Russian dancers performed classic songs including "Katyusha" and "Moscow Night" in Haikou, Hainan Province, in 2012. Photo: IC
The classic Russian song "Katyusha" stirred feelings of excitement and nostalgia in all who heard it as it played during the appearance of China's People Liberation Army at a military parade in Russia on Saturday.
While Russians stood proud for their country's grand and impressive military parade celebrating the 70th anniversary of the Great Patriotic War (Nazi-Soviet War 1941-1945), their Chinese counterparts, especially older generations who were born before the 1950s, enjoyed a different kind of excitement when the PLA made its appearance.
One of the most popular Russian songs in China in the past century, "Katyusha" stands apart from other popular Russian songs which mainly spread to China during peacetime after the end of the WWII. Created in the 1930s and going on to become quite popular on the Russian battlefield in the early 1940s, "Katyusha" soon spread to China where it was sung by Chinese soldiers.
After the People's Republic of China was founded in 1949, "Katyusha" together with other Russian songs which were later introduced to China such as "Cranberry Flowers Blossom Out" and "Moscow Nights" enjoyed great popularity among the Chinese public stimulated by the general intimate relationship between the two countries. The popularity of these songs reached a point in China that at the time young people would deem it a great shame if they couldn't sing them.
"I'm really proud to be able to sing this song that is so familiar among both the Russian and Chinese people," said Zhang Hongjie, the flagman for the Chinese honor guard that attended the Russian parade. During rehearsals, their ability to sing the Russian language song not only surprised their Russian peers, but also moistened the eyes of young soldiers even though the latter had never experienced Word War II.
In Russia "Katyusha" embodies the various beautiful and noble characteristics that the ideal woman would possess. Inspired by the eponymous poem by Russian poet Mikhail Isakovski, the country's famous composer Matvey Brontel adapted the poem into a song which was first performed in concert in 1938.
The first time "Katyusha" became connected to the war was in 1941 when female students from a Moscow college sung it as a farewell to a group of soldiers. Soon the song was sung pervasively among those soldiers on the front line.
Although the relationship between the two countries suffered serious setbacks for a period, the influence of Russian cultural symbols showed no signs of fading in China until the turn of the century. In the 1970s, labeled as "pornographic" due to the country's strict control on culture, "Katyusha" became a forbidden song. But that still didn't stop the song from becoming popular again during the 1980s after China's implemented its reform and opening-up policy.
If you search for "Katyusha" online you can easily find various nostalgic articles about representative Russian songs and films in China.

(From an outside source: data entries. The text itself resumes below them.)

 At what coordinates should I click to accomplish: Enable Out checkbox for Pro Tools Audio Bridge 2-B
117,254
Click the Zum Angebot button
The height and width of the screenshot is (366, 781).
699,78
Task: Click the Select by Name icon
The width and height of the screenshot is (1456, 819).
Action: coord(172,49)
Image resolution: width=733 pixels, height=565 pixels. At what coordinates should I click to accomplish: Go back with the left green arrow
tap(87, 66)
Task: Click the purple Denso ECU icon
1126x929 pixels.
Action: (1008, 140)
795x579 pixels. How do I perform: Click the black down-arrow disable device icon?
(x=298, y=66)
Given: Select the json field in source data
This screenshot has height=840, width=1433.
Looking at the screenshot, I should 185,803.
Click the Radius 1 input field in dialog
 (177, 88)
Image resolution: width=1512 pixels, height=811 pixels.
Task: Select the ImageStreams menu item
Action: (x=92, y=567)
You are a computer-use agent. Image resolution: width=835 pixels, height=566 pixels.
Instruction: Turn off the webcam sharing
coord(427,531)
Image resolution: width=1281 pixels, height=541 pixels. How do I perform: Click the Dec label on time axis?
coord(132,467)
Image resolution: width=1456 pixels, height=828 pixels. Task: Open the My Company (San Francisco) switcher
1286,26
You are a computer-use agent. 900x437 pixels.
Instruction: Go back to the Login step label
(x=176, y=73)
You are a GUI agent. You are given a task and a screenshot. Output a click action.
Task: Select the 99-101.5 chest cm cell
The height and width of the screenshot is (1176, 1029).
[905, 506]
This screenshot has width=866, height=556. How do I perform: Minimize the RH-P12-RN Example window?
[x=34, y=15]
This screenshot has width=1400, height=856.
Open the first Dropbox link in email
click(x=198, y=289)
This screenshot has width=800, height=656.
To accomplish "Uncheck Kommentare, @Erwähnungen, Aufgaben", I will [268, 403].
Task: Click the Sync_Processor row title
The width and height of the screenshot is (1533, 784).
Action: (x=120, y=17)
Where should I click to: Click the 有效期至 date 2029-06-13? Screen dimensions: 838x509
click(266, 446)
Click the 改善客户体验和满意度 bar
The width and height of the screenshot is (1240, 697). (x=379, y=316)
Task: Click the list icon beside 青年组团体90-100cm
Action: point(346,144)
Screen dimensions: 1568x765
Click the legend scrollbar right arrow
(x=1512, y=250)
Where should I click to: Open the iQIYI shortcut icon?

Among the various hot spots that Chinese tourists have swept through overseas these years, the Katyusha Museum located in a remote village in the State of Smolensk Oblast has also attracted a huge number of older Chinese looking to remember this song of their youth.
Among the various collections that the museum possesses, a letter from a China's Xinjiang Uyghur Autonomous Region demonstrates people's deep attachment to Russian culture at the time.
"As a science researcher who specializes in geology, I never had much artistic talent, but since the 1950s I have been deeply enchanted with the song 'Katyusha.' Now I have a daughter, I even named her Qiusha (Katyusha in Chinese is Ka Qiusha)."